2

I have a column like this:

String_to_Extract
A~S1_B~S2_C~S11
A~S1_B~S3_C~S12
C~S13_A~S11_B~S4

The part before the "~" should be the column name. The part after the "~" should be the row value. This is separated by a "_" . Therefore, the result should look like this:

String_to_Extract A B C
A~S1_B~S2_C~S11 S1 S2 S11
A~S1_B~S3_C~S12 S1 S3 S12
C~S13_A~S11_B~S4 S11 S4 S13

Here is my approach:

SELECT
String_to_Extract,
SUBSTRING(String_to_Extract, INSTR(Advertiser, "A~")+2, ?) AS A,
SUBSTRING(String_to_Extract, INSTR(Advertiser, "B~")+2, ?) AS B,
SUBSTRING(String_to_Extract, INSTR(Advertiser, "C~")+2, ?) AS C,
From Table

How do I get the part between the ~ and next _ for each column?

Would be glad about help!

Micha Hein
  • 33
  • 4

3 Answers3

1

One approach uses REGEXP_EXTRACT:

SELECT
    REGEXP_EXTRACT(String_to_Extract, r"(?:^|_)A~([^_]+)") AS A,
    REGEXP_EXTRACT(String_to_Extract, r"(?:^|_)B~([^_]+)") AS B,
    REGEXP_EXTRACT(String_to_Extract, r"(?:^|_)C~([^~]+)") AS C
FROM yourTable;
Tim Biegeleisen
  • 502,043
  • 27
  • 286
  • 360
  • Thank you very much. However, the order of the parameters could change or more could be added. Therefore, it would be useful to first search for the respective identifiers (A~, B~, C~, D~, .....) I guess. – Micha Hein Dec 04 '21 at 11:05
  • I get it. I have updated my answer. – Tim Biegeleisen Dec 04 '21 at 11:07
  • One more question on this. My delimiter now changed from ~ to |. So the string looks like: A|S1_B|S2_C|S11. The problem is that it will be identified as an OR operator. How can I handle this? – Micha Hein Dec 12 '21 at 20:08
  • 1
    @MichaHein You need to _escape_ the pipe, e.g. for the `A` value use: `(?:^|_)A\|([^_]+)` – Tim Biegeleisen Dec 13 '21 at 00:07
0

Consider below approach (BigQuery)

select * from (
  select String_to_Extract, col_val[offset(0)] as col, col_val[offset(1)] as val
  from your_table, unnest(split(String_to_Extract, '_')) kv,
  unnest([struct(split(kv, '~') as col_val)])
)
pivot (any_value(val) for col in ('A', 'B', 'C'))   

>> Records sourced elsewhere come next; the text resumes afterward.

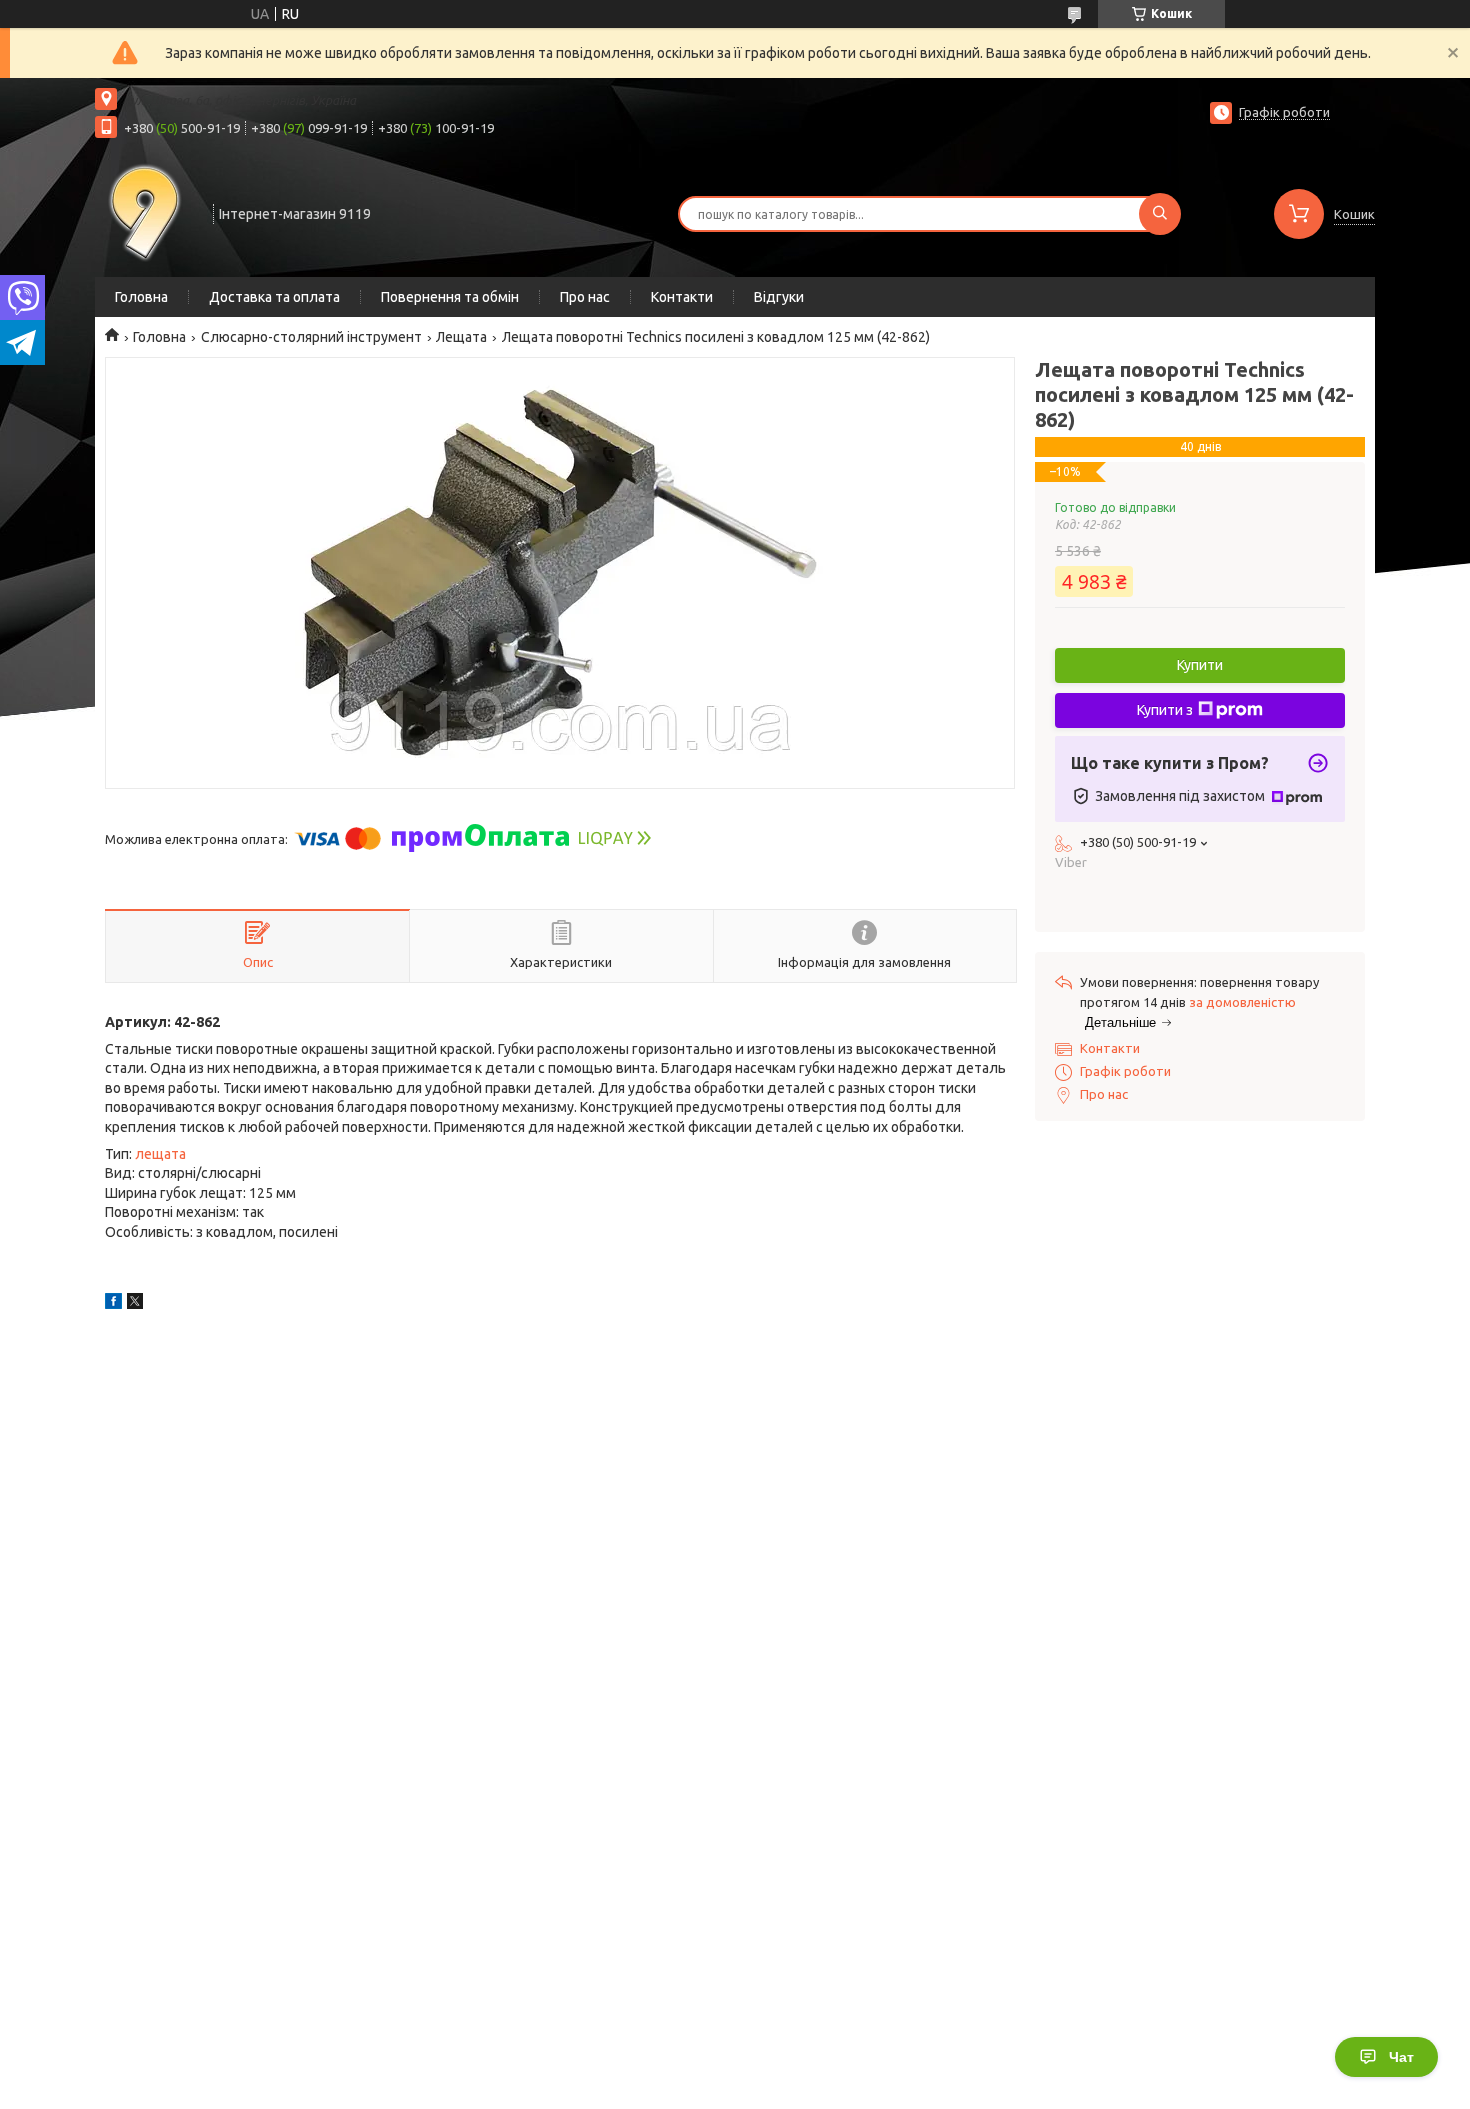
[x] (135, 1304)
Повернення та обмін (450, 297)
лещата (160, 1154)
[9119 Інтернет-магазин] (145, 212)
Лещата (461, 337)
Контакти (682, 297)
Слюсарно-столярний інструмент (311, 337)
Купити (1200, 665)
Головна (141, 297)
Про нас (585, 297)
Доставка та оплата (274, 297)
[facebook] (113, 1304)
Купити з (1165, 710)
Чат (1401, 2057)
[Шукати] (1160, 214)
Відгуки (779, 297)
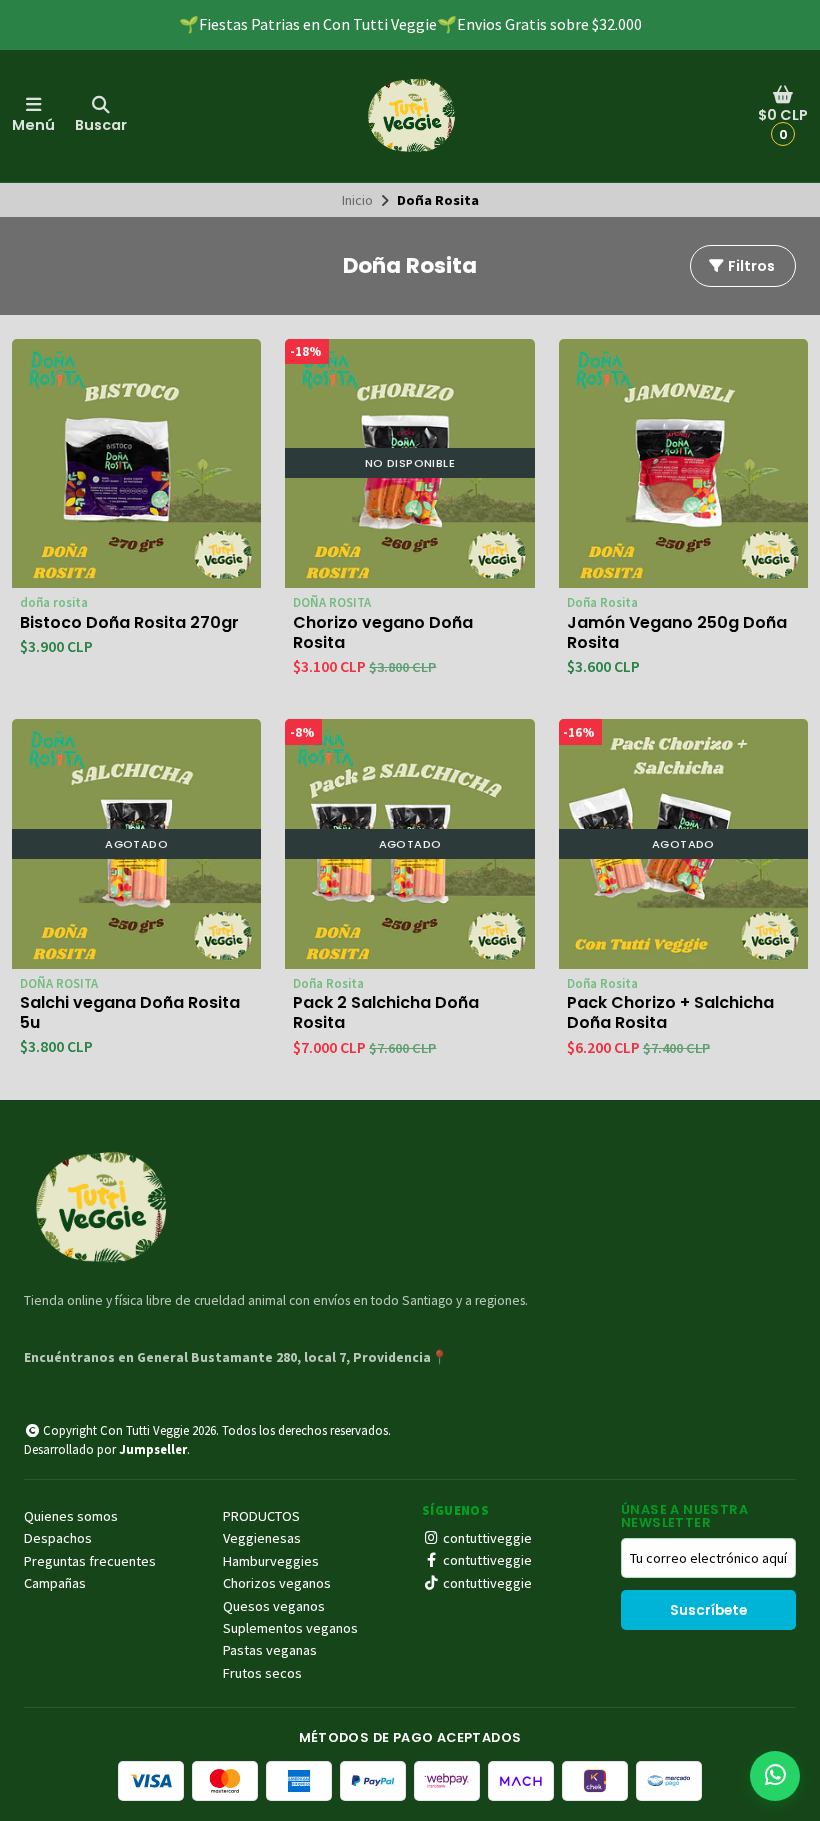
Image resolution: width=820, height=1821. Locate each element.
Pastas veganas (270, 1650)
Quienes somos (71, 1516)
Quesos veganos (274, 1606)
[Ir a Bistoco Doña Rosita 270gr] (136, 463)
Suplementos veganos (290, 1628)
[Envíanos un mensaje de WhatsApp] (775, 1776)
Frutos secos (262, 1673)
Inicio (357, 200)
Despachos (58, 1538)
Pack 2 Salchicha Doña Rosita (386, 1013)
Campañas (55, 1583)
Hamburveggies (271, 1561)
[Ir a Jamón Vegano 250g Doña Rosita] (683, 463)
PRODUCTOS (261, 1516)
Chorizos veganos (277, 1583)
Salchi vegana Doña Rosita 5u (130, 1013)
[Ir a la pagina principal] (410, 116)
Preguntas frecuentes (90, 1561)
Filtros (750, 266)
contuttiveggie (486, 1538)
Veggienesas (262, 1538)
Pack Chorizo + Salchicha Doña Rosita (670, 1013)
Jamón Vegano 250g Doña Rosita (677, 633)
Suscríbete (708, 1610)
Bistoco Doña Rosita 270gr (129, 623)
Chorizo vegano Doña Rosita (383, 633)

If applied to sample data in your question - output is

enter image description here

Mikhail Berlyant
  • 165,386
  • 8
  • 154
  • 230
0

You can also use this approach which orders the splitted item first and then picks the values:


select 
   split(ordered[safe_offset(0)], '~')[safe_offset(1)] as A,
   split(ordered[safe_offset(1)], '~')[safe_offset(1)] as B,
   split(ordered[safe_offset(2)], '~')[safe_offset(1)] as C
 from (
    select 
        array(select _ from unnest(split(Advertiser, '_') ) as _ order by 1) as ordered
    from dataset.table
)
khan
  • 7,005
  • 15
  • 48
  • 70